Antibiotic resistance could hold key for treating amyloid diseases
14 Jan 2016 by Evoluted New Media
Researchers have discovered a method of using antibiotic resistance to find chemicals that stop amyloids – misfolded proteins - forming.
Researchers have discovered a method of using antibiotic resistance to find chemicals that stop amyloids – misfolded proteins - forming.
Amyloid diseases include Parkinson’s, Alzheimer’s and Type 2 diabetes.
Professor Sheena Radford, at the University of Leeds, said: “Until now, we haven't had effective ways to identify drugs to combat amyloid formation. Amyloid-prone proteins often don't have a clearly defined structure, which makes it very difficult to identify areas to target with drugs.
"Also, because amyloid-causing proteins have a tendency to stick together, they can be very hard to study in the lab. This study shows a way of getting around these problems by grafting amyloid-prone sequences into enzymes which break down antibiotics."
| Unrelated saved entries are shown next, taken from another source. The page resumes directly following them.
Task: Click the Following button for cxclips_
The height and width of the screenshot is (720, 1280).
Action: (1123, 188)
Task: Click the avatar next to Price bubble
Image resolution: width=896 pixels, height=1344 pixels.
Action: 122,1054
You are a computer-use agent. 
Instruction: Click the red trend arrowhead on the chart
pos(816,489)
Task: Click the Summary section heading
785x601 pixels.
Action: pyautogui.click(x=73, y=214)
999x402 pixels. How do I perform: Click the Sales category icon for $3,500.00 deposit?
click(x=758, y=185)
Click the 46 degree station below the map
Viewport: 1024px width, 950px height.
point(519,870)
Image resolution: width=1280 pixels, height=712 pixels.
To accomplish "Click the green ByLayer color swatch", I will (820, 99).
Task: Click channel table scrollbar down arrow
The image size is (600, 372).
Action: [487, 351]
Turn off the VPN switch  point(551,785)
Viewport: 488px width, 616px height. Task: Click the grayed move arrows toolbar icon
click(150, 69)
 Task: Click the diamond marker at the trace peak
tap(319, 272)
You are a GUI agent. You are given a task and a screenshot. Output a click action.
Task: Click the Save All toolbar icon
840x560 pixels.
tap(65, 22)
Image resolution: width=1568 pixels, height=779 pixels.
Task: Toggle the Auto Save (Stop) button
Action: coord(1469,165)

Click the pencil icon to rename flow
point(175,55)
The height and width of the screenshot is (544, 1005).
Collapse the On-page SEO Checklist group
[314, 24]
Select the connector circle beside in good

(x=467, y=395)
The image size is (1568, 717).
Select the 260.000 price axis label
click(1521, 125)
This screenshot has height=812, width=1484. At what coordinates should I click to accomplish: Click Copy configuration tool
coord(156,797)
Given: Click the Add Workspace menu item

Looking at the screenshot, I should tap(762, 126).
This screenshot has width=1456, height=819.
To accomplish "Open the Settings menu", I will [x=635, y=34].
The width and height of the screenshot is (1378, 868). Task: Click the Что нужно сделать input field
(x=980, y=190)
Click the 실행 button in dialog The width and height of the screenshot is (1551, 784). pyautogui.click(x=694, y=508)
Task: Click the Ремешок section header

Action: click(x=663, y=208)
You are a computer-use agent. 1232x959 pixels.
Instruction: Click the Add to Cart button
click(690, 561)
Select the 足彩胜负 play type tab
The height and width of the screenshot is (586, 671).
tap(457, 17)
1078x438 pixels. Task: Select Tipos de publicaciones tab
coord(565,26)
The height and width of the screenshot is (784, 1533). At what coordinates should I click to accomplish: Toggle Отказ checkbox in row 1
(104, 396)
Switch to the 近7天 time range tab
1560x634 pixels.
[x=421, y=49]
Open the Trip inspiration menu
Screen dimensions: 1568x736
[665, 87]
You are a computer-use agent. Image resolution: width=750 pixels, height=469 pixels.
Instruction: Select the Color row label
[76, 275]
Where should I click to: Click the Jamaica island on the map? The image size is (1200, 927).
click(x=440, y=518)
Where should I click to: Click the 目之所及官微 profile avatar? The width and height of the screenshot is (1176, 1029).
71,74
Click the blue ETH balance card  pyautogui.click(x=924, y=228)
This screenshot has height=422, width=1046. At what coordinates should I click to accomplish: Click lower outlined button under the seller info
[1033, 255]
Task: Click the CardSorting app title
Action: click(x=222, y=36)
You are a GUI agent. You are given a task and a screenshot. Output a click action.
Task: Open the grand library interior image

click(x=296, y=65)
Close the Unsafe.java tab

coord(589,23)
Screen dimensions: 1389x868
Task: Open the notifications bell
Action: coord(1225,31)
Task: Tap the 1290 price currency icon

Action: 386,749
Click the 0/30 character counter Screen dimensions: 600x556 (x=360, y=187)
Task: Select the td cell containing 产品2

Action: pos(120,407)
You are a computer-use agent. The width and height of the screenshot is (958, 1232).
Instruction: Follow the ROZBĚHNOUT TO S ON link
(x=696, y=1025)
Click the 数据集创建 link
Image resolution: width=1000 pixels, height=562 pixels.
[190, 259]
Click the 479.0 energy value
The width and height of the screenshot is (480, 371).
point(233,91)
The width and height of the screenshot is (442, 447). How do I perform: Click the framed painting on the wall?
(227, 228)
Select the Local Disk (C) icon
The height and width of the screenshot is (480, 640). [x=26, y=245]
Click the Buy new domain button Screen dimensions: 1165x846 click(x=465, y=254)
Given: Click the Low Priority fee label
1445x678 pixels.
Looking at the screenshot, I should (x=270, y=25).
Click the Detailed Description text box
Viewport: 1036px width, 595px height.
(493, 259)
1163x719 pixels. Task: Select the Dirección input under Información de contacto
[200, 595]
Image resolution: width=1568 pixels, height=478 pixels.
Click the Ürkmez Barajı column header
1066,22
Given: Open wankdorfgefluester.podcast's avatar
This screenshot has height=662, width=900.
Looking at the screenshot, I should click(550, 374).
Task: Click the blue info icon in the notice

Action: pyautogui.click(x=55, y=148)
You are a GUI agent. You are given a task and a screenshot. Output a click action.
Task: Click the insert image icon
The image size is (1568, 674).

Researchers attached amyloid-prone sequences from target proteins to antibiotic degrading beta-lactamase enzymes. The bacteria with the modified enzymes were placed in petri dishes with the antibiotic.
Usually, the beta-lactamase would render the antibiotic inert, allowing bacteria to grow. The scientist found the amyloid-prone sequences prevented the enzymes from stopping bacterial growth.
Different chemicals were added to see if they inhibited the amyloid-causing sequence, which allowed the beta-lactamase to interact with the bacteria, resulting in bacterial growth.
Dr Janet Saunders, a researcher on the study, said: "In our research, an old enemy - anti-bacterial resistance - turns out to be our friend. When we see bacterial growth, we know we have chemicals that are obstructing amyloid formation."
L-dopamine was identified as a chemical that blocks amyloid deposits forming from type 2 diabetes associated sequences.
Professor Radford said: "It is important to stress that an efficient screen is only one step in the journey toward drug discovery. The power of our study is that it provides the first step on this path by showing us the type of molecules we should be looking at to inhibit a particular disease-causing protein."
The study was published in Nature Chemical Biology.